Just FYI.... GlitzUp is a single placement device for hot fix rhinestones that is manufactured by a German Company you can find it at DZU STORE


----------



## chan89 (Jun 19, 2007)

thankyou appreciate it


----------



## sjidohair (Apr 9, 2008)

chan, why dont you start by handsetting them they go very fast,,


----------



## chan89 (Jun 19, 2007)

thks I will most likely be doing that do you know of any good places to get the alphabet pattern


----------



## sjidohair (Apr 9, 2008)

Chan, another option is use glitter vinyl and place a stone here and there..
to sparkle up a shirt or tank


----------



## avril151 (Jun 19, 2009)

i think i can help here...i started with a hot wand before i found out about transfer tape...

i took pics ages ago to show folk how i made a friend a t-shirt...

i printed out the words i wanted on the t-shirt.










the i turned over the paper and using a black pen i marked where i thought the gems would go










then using a permanent fabric pen with white liquid ink...(much better than using a transfer pencil) i dotted over the top of the marker pen dots..

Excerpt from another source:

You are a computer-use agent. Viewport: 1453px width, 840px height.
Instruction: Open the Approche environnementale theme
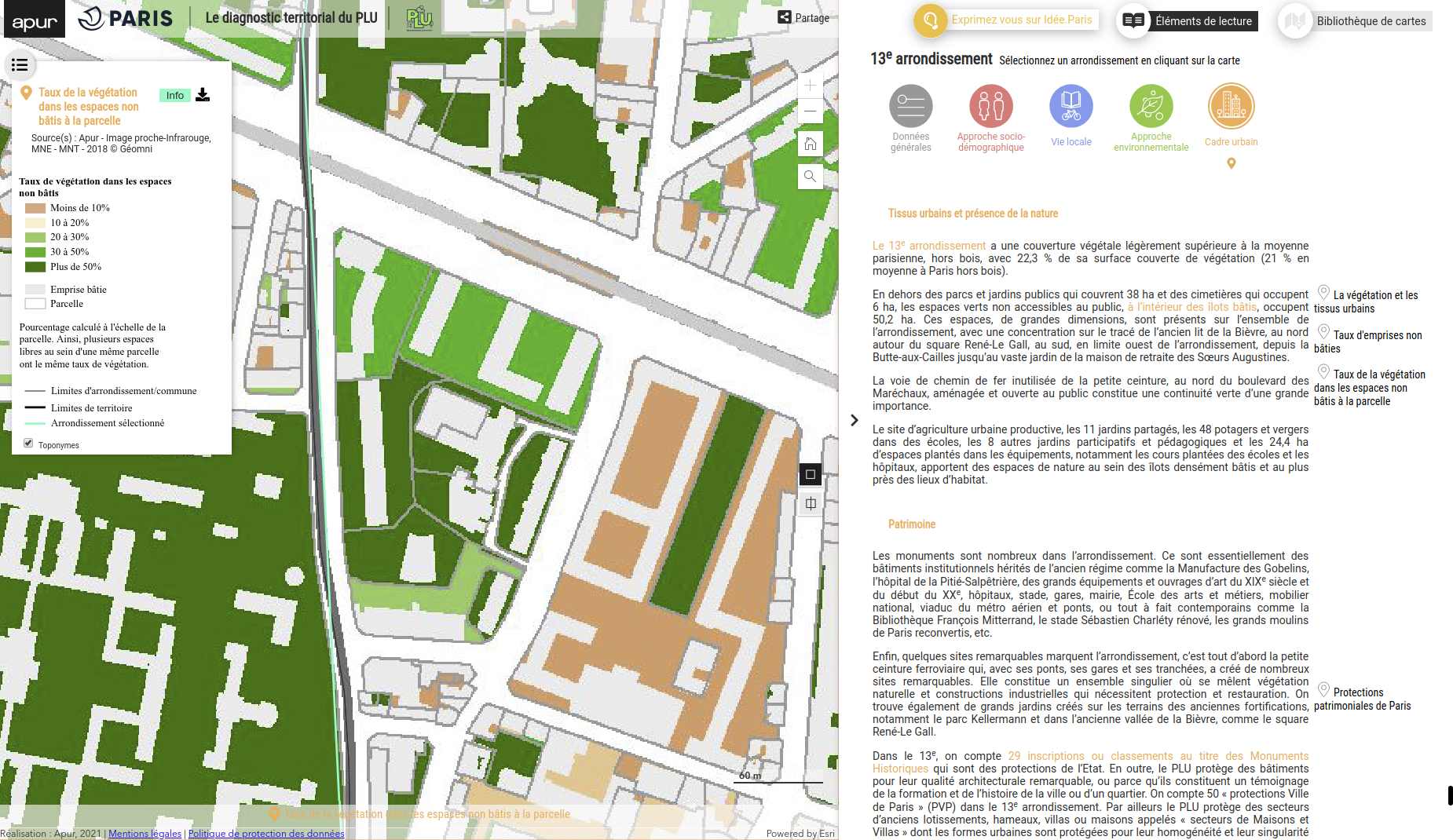[x=1151, y=107]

then i placed the sheet of paper onto my fabric and pressed the paper with the iron to transfer the liquid pen to the fabric










i left it to cool for a few seconds but after the paper was removed i had little white dots ready to gem over.










cup of tea next..










ha ha 

got stones ready










i placed a peice of heavy card under the t-shirt and began to gem it up.



















the finished article












hope this helps..


----------



## sjidohair (Apr 9, 2008)

Great job,, 
Sandy


----------



## allhamps (Mar 15, 2007)

That's great. Exactly how I started out. The stick mylar tape is definitely the key if you want to make occassional hand transfers. It makes it easier to place your stones on the design and then press all at once instead of placing and heating each stone individually. Instead of tweezers, I used a little think I like to call a "Kevin stick" (my son made it for me, don't know if it's original, but he likes the idea). It's simply a wad of bees wax on the end of a small dowel, that has been shaped to a point, like a pencil. It eliminates the need to squeeze/release the tweezers, and let' you place stones quickly as if you were using a pencil. I've graduated now, and use the vinyl cut template method, but occassionally I still place a few stones by hand.


----------



## avril151 (Jun 19, 2009)

allhamps said:


> That's great. Exactly how I started out. The stick mylar tape is definitely the key if you want to make occassional hand transfers. It makes it easier to place your stones on the design and then press all at once instead of placing and heating each stone individually. Instead of tweezers, I used a little think I like to call a "Kevin stick" (my son made it for me, don't know if it's original, but he likes the idea). It's simply a wad of bees wax on the end of a small dowel, that has been shaped to a point, like a pencil. It eliminates the need to squeeze/release the tweezers, and let' you place stones quickly as if you were using a pencil. I've graduated now, and use the vinyl cut template method, but occassionally I still place a few stones by hand.


there is a wee thing like what you describe but i dont know where to buy or even what its called...its like a Q tip for cleaning your ears....but its tacky...so if its tacky enough to pick up the stones...how do you release the stones?

and its it as affective when picking up the stones on the glue side for placing onto tape?


----------